My mother’s cottage. My mother’s garden. My mother’s roses are growing along the fence.
The deed was in my name.
Mine.
But try explaining that to a sister-in-law who believes that because her brother is my husband, everything belonging to us is shared.
Including my country house, my kitchen, and my patience.
Larisa first appeared at the cottage during the summer after my mother gave it to me. It was 2015. I was forty-one, and she was thirty-seven.
At the time, I had only just begun restoring the property. I replaced the rotten front steps, painted the fence, and planted new blackcurrant bushes. That year alone, I spent about forty thousand rubles of my own money.
I work as a technical writer. My salary is nothing extraordinary, and every ruble matters.
Larisa came to “help with the garden.”
Her help looked like this: she sat on the veranda drinking coffee while I weeded the carrots. Then she walked around the property and delivered her verdict.
“Why do you need all these roses? You’ll exhaust yourself weeding around them. You should plant potatoes instead. Potatoes are useful. Roses are just pointless decoration.”
My mother’s roses.
The same roses my mother had tended every spring. Pale pink, with heavy blossoms that smelled so wonderful you wanted to stop by the gate and simply stand there.
I said nothing.
Later, Gleb told me, “She didn’t mean anything bad. She’s just practical.”
Gleb always said that.
When it came to his sister, there was always an excuse.
Larisa disliked and loved the cottage at the same time. She disliked my sense of order, my flower beds, and my teapot with a little rooster on the lid.
What she loved was the free vacation spot forty minutes outside the city.
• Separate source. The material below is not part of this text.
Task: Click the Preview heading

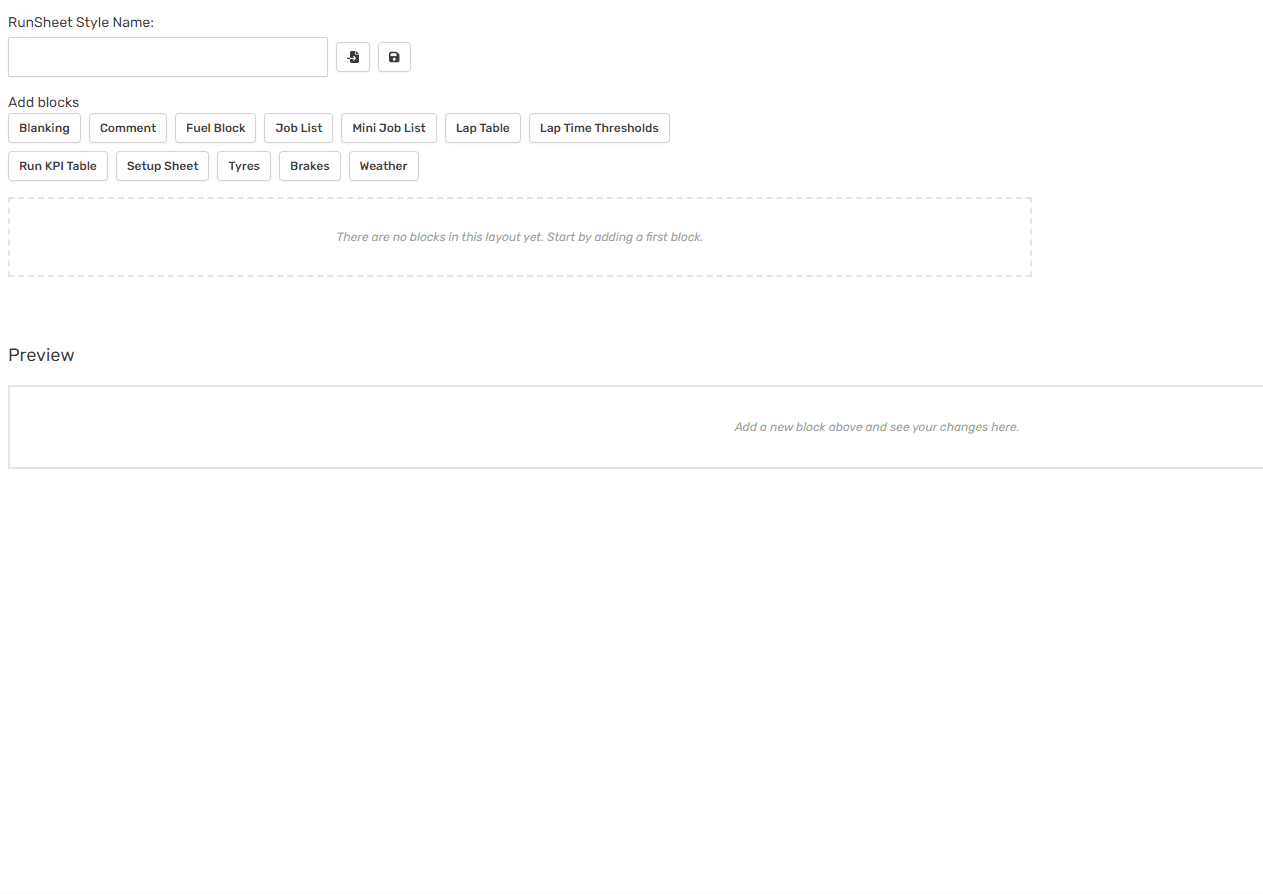Action: point(41,355)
That first year, she came “just for the day.”
She stayed for nine.
For nine days, I fed her, her husband Sergei, and their two children. I cooked for five people—breakfast, lunch, and dinner.
Sergei ate enormous portions without speaking, scraping his fork against the plate. Maxim was seven then, and Anya was five. They raced around the property, trampled the garden beds, and pulled green onions out by the roots.
Larisa didn’t notice.
She sat on the veranda with her feet resting on the railing, talking on the phone.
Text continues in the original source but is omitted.